Drawing on my experience with companies that are working to combat the challenges associated with the adoption of digital technologies, it is clear that the best pre-emptive solution is having a highly reliable set of data from which insight can be derived. Cultivating a strong dataset that captures information throughout the lifecycle of a product is the overarching requirement in order to gain insight holistically, avoiding a siloed approach to engineering or manufacturing. Ensuring a seamless flow of data through many tiers of a supply chain is one of the biggest challenges high value manufacturers face, therefore it is important to form the basis of a digital thread from the data a product generates.
At CFMS, we are uniquely positioned to work with manufacturers to create this digital thread and build the communication framework that allows a connected data flow and integrated view of an asset’s data. Simulated data can form the beginning of this process, but taking steps to capture data through the life cycle of a product ensures that these virtual models of systems, the so-called ‘digital twins’ are validated and improved, consequently building trust in them. A manufacturer able to harness a large and reliable set of data is already taking steps to prevent any barriers they might face with industrial digitalisation.
Ultimately, the complete supply chain will have to adapt and production lines will need to evolve to create the assured and coherent dataset on which autonomous decisions can be taken.

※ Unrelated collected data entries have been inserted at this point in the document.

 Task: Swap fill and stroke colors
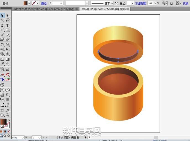9,120
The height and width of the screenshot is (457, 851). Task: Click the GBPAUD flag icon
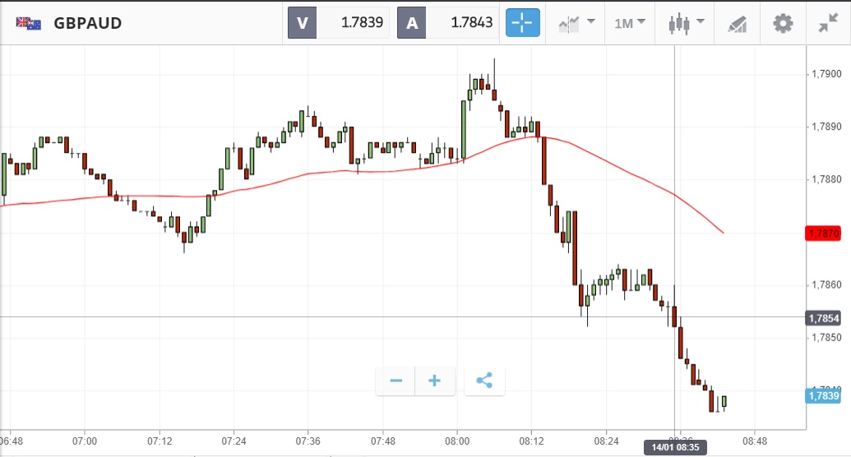28,23
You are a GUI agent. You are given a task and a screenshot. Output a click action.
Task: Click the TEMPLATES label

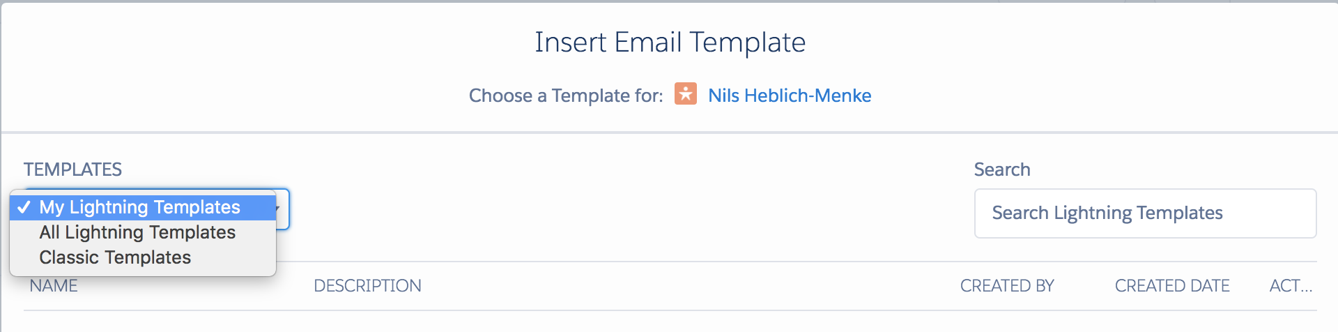pyautogui.click(x=72, y=169)
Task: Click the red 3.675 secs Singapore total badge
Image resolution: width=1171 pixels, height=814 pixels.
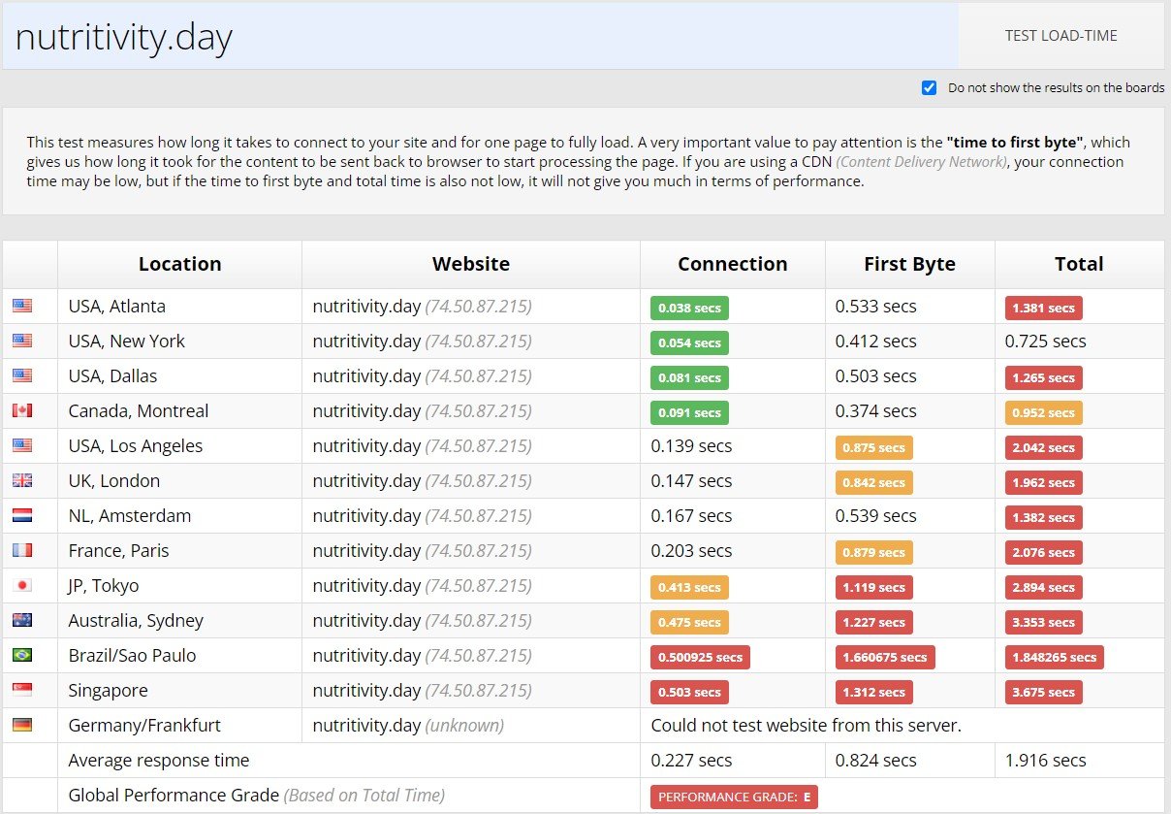Action: tap(1043, 692)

This is going to take time and will take a concerted effort of all stakeholders to make this happen. National initiatives such as Made Smarter will be a vital mechanism in spreading awareness and demonstrating capability to bring about change.
In advance of this, CFMS is already working closely with manufacturers to create bespoke ‘digital backbones’ ensuring the data they capture on the production line is aligned to the needs of AI and simulation. As experts in the digital engineering field, a major challenge we experience is ensuring organisations understand what types of data they need to capture, at what frequency and how to transmit this cost effectively and, most importantly, the problem the organisation is trying to solve.
Simulation enables us to better understand real-world problems safely and efficiently by providing a strong initial dataset from which an engineer can make an informed decision. However, if the intent is to use an AI system to monitor quality or predict maintenance needs, this will only be as good as the data it has been trained on and simulation alone cannot provide this. A continuous flow of real-world, balanced data from a smart, connected factory is therefore a prerequisite to harness the potential of AI.
As members of the digital engineering community we must act responsibly and consider the ethical implications of using simulated data to train AI systems. Running simulations can be an incredibly effective way to collect data quickly and efficiently, saving money and time in the long run. However, if this data is derived solely from virtual simulations without a physical prototype, this brings into question the validity model and how much it can be trusted. All sources of data, virtual or real, must be assessed to make sure they are completely sound and free from bias. Data used to inform an AI system needs to be ethically sourced in order for a company to be compliant. An auditable trail needs to be created to pass certification and ensure manufacturers have followed due process throughout the lifecycle of a product. This is because the liability can never lie with the technology itself, but with the manufacturer or supplier that trained the system with the data. Rigorous testing needs to be carried out by all manufacturers before adopting AI and simulation to make sure the outcomes are not inadvertently biased or corrupted.
Looking to the future, it will be imperative for manufacturers of high value, complex products to not only embrace AI and simulation as a way to cut costs and drive efficiency, but to consider the challenges that adopting these technologies bring. The overwhelming consensus in the digital engineering community is that the better the data manufacturers can arm themselves with, the better enabled they will be to combat any challenges associated with adoption. As experts in the field of digital engineering, we are uniquely positioned to support manufacturers in this process helping them to create a strong data set and therefore a solid platform for both AI and simulation to thrive.